On 17.08.2010 20:56, Martin H. wrote:

Thanks Brian,

I did look at ruby’s zlib and wondered why there is no method to check
if a file is zipped or not - one could perhaps could fix something by
rescuing the Zlib exception?

Exactly, just try to open with GzipReader and if that throws just work
with the regular file which you have opened already.

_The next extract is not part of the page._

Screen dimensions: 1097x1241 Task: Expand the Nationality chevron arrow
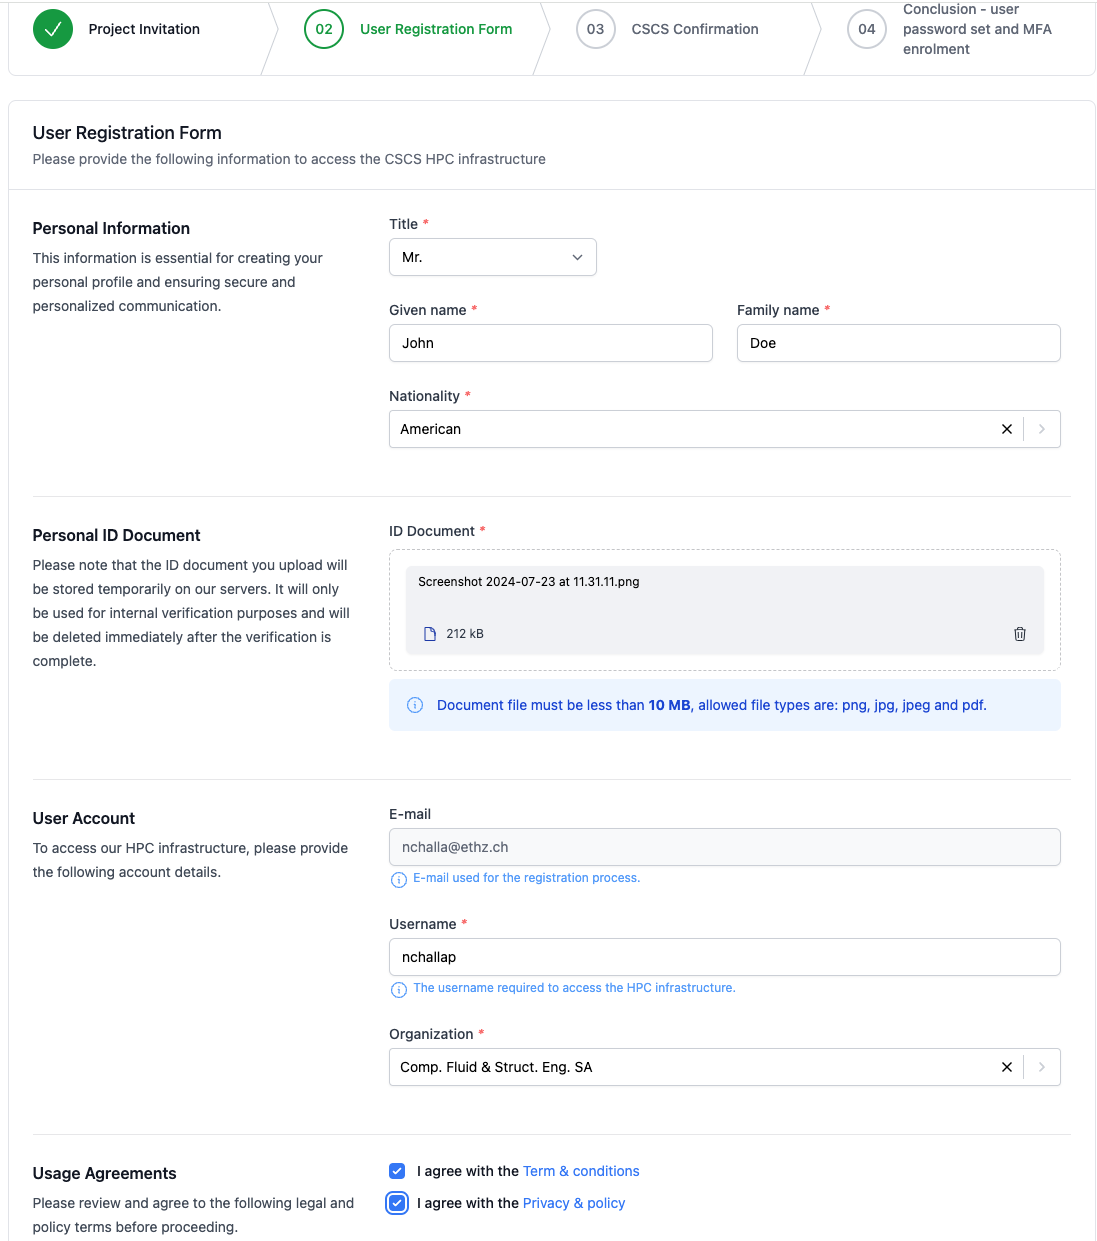point(1041,429)
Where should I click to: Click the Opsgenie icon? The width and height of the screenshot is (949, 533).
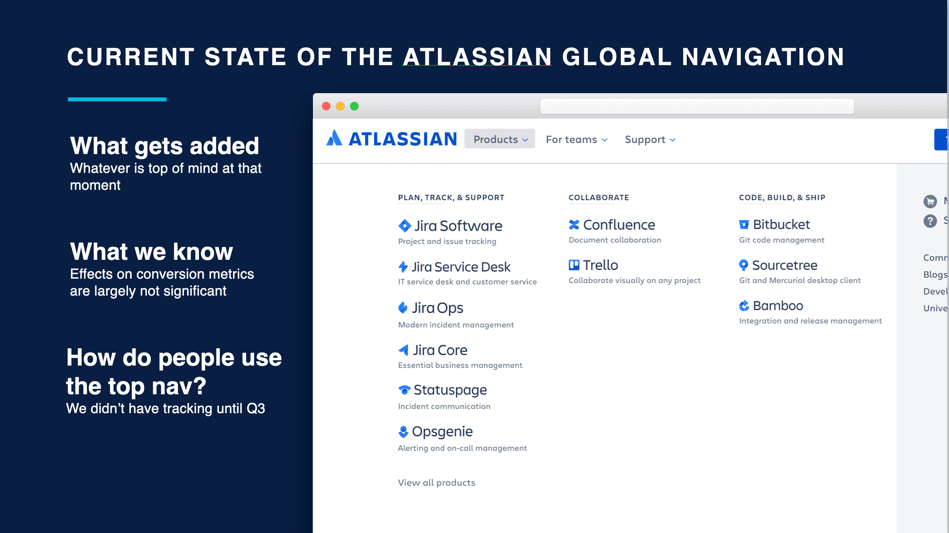click(403, 432)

Remember to rewind it too.

require ‘zlib’
=> true

io = File.open("/etc/passwd")
=> #<File:/etc/passwd>

z = Zlib::GzipReader.new(io)
Zlib::GzipFile::Error: not in gzip format
from (irb):3:in initialize' from (irb):3:innew’
from (irb):3
from :0

io.gets
=> “1:119:PulseAudio daemon,:/var/run/pulse:/bin/false\n”

io.rewind
=> 0

io.gets
=> “root:x:0:0:root:/root:/bin/bash\n”

Thanks Brian and Robert. The below snippet appears to be working nicely

  • though I am not sure that the file is closed if zipped?

class Parser
def self.open(*args)
ios = File.open(*args)

begin
  ios = Zlib::GzipReader.new(ios)
rescue
  ios.rewind
end

parse = self.new(ios)

if block_given?
  begin
    yield parse
  ensure
    ios.close
  end

  return true
else
  return parse
end

end
end

On 17.08.2010 20:56, Martin H. wrote:

Thanks Brian,

I did look at ruby’s zlib and wondered why there is no method to check
if a file is zipped or not - one could perhaps could fix something by
rescuing the Zlib exception?

Exactly, just try to open with GzipReader and if that throws just work
with the regular file which you have opened already.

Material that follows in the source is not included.